Prompt:
Retype exactly every line from the one that includes "You are a computer-use" through the final line of the listing, both ends kept, and omit the pictures.

┄┄┄┄┄┄┄┄┄┄

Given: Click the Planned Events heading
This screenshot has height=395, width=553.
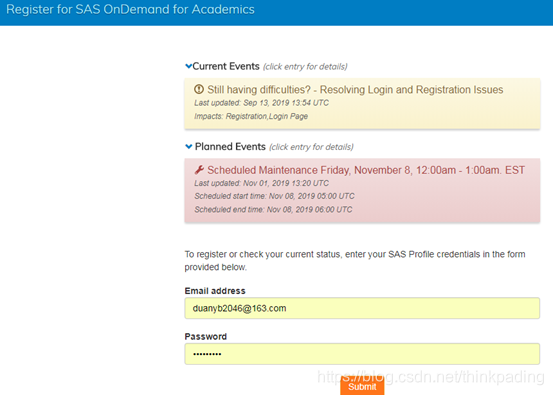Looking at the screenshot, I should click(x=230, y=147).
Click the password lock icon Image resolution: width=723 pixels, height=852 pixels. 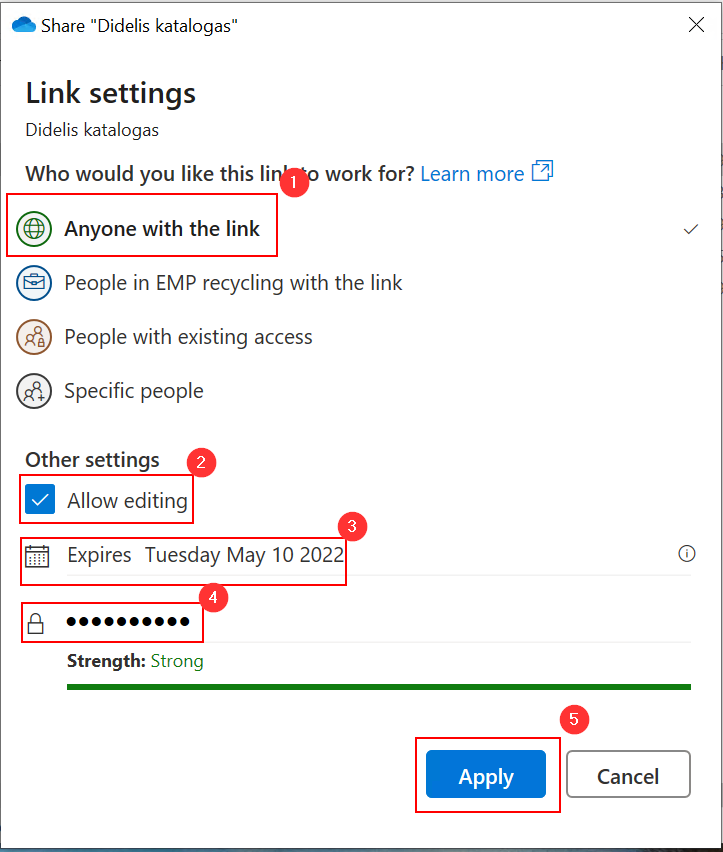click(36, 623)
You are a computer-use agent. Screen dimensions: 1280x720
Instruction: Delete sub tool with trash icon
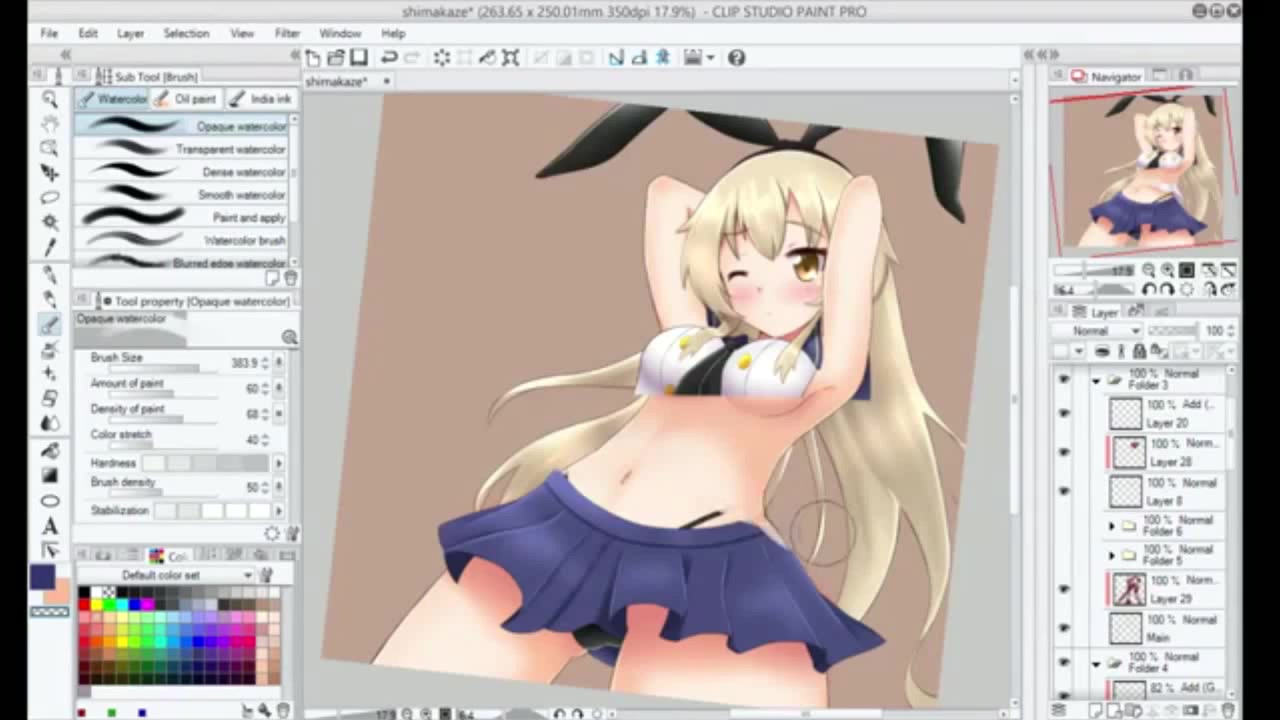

┄┄┄┄┄┄┄┄┄┄

Solution to the exercise:
You are a computer-use agent. Screen dimensions: 1280x720
Instruction: Delete sub tool with trash icon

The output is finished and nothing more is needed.